■ **Records contained in a dataset**
'''

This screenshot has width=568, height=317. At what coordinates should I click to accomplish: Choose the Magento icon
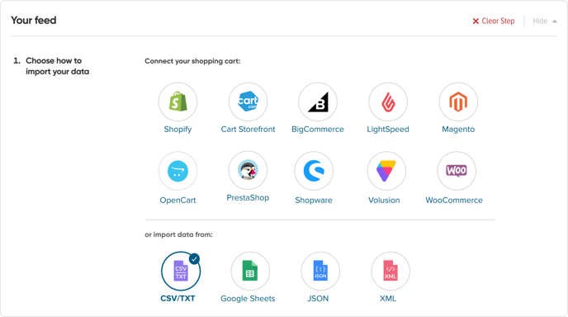(458, 102)
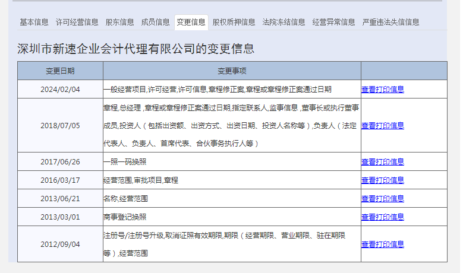Open 查看打印信息 link for 2016/03/17 row
The width and height of the screenshot is (463, 273).
[383, 180]
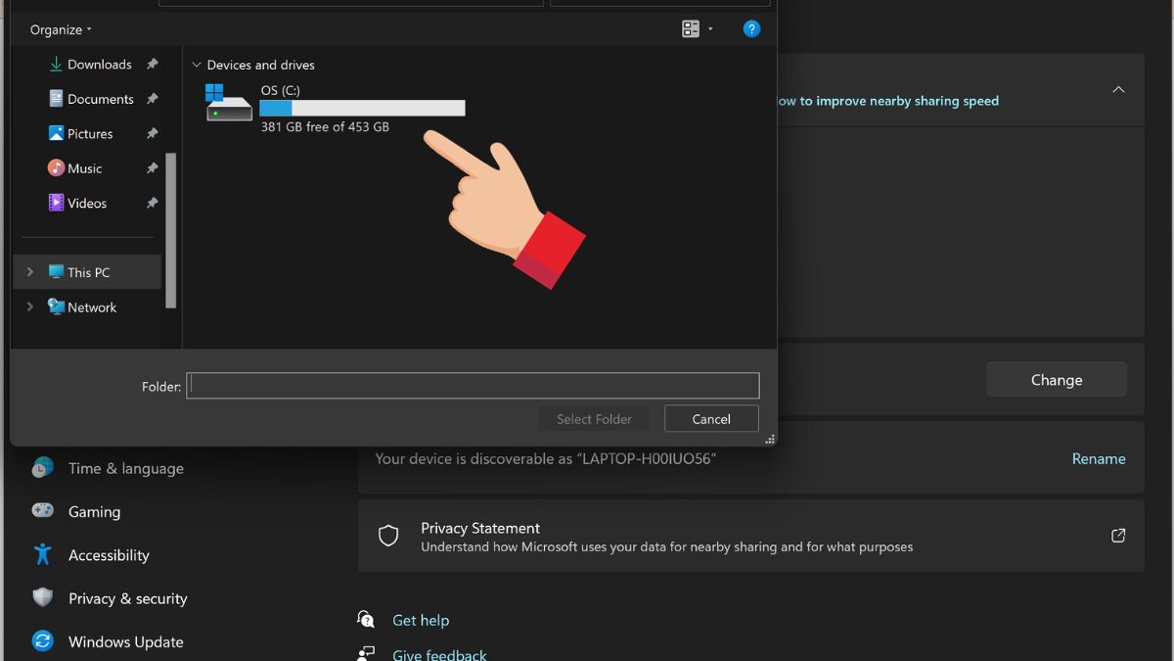Image resolution: width=1174 pixels, height=661 pixels.
Task: Click the navigation pane vertical scrollbar
Action: 171,230
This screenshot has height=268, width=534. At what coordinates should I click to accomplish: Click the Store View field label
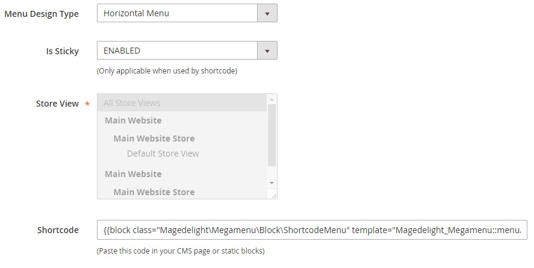(x=57, y=104)
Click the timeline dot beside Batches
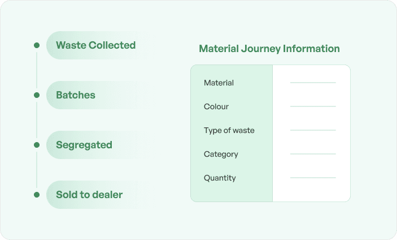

'''

■ **Directions for this task**
Please, without any pictures, print each entry exactly.

■ **Task solution**
This screenshot has width=568, height=317. At what coordinates should I click to accomplish: Choose the Magento icon
(458, 102)
Open 查看打印信息 link for 2016/03/17 row
The width and height of the screenshot is (463, 273).
[383, 180]
Image resolution: width=1174 pixels, height=661 pixels.
Task: Click the navigation pane vertical scrollbar
Action: 171,230
This screenshot has height=268, width=534. At what coordinates should I click to accomplish: Click the Store View field label
(x=57, y=104)
Click the timeline dot beside Batches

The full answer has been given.